Reproduce the listing below verbatim, line for line, changing nothing.

== RECORDS FOR THIS TASK ==

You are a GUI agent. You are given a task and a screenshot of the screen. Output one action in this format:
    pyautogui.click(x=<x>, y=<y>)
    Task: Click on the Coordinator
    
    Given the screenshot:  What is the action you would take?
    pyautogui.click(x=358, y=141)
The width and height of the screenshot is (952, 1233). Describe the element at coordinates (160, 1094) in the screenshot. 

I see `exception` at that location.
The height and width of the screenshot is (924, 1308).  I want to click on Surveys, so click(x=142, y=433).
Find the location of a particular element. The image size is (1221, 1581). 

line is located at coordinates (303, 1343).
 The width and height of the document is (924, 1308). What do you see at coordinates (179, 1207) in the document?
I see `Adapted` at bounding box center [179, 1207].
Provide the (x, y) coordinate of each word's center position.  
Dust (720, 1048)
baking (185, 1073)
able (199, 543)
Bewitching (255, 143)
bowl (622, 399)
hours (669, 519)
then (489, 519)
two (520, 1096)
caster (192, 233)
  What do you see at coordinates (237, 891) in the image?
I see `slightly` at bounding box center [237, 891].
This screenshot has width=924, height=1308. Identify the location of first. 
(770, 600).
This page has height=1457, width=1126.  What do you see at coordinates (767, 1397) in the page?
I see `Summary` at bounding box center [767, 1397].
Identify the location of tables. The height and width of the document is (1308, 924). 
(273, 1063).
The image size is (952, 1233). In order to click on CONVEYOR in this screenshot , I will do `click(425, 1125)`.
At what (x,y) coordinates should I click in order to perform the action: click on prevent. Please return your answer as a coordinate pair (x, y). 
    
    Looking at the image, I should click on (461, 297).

===

**RESULT OF THIS EXERCISE:**
You are a GUI agent. You are given a task and a screenshot of the screen. Output one action in this format:
    pyautogui.click(x=<x>, y=<y>)
    Task: Click on the Coordinator
    
    Given the screenshot:  What is the action you would take?
    pyautogui.click(x=358, y=141)
The width and height of the screenshot is (952, 1233). Describe the element at coordinates (160, 1094) in the screenshot. 

I see `exception` at that location.
The height and width of the screenshot is (924, 1308).  I want to click on Surveys, so click(x=142, y=433).
Find the location of a particular element. The image size is (1221, 1581). 

line is located at coordinates (303, 1343).
 The width and height of the document is (924, 1308). What do you see at coordinates (179, 1207) in the document?
I see `Adapted` at bounding box center [179, 1207].
Provide the (x, y) coordinate of each word's center position.  
Dust (720, 1048)
baking (185, 1073)
able (199, 543)
Bewitching (255, 143)
bowl (622, 399)
hours (669, 519)
then (489, 519)
two (520, 1096)
caster (192, 233)
  What do you see at coordinates (237, 891) in the image?
I see `slightly` at bounding box center [237, 891].
This screenshot has width=924, height=1308. Identify the location of first. 
(770, 600).
This page has height=1457, width=1126.  What do you see at coordinates (767, 1397) in the page?
I see `Summary` at bounding box center [767, 1397].
Identify the location of tables. The height and width of the document is (1308, 924). 
(273, 1063).
The image size is (952, 1233). In order to click on CONVEYOR in this screenshot , I will do `click(425, 1125)`.
At what (x,y) coordinates should I click in order to perform the action: click on prevent. Please return your answer as a coordinate pair (x, y). 
    
    Looking at the image, I should click on (461, 297).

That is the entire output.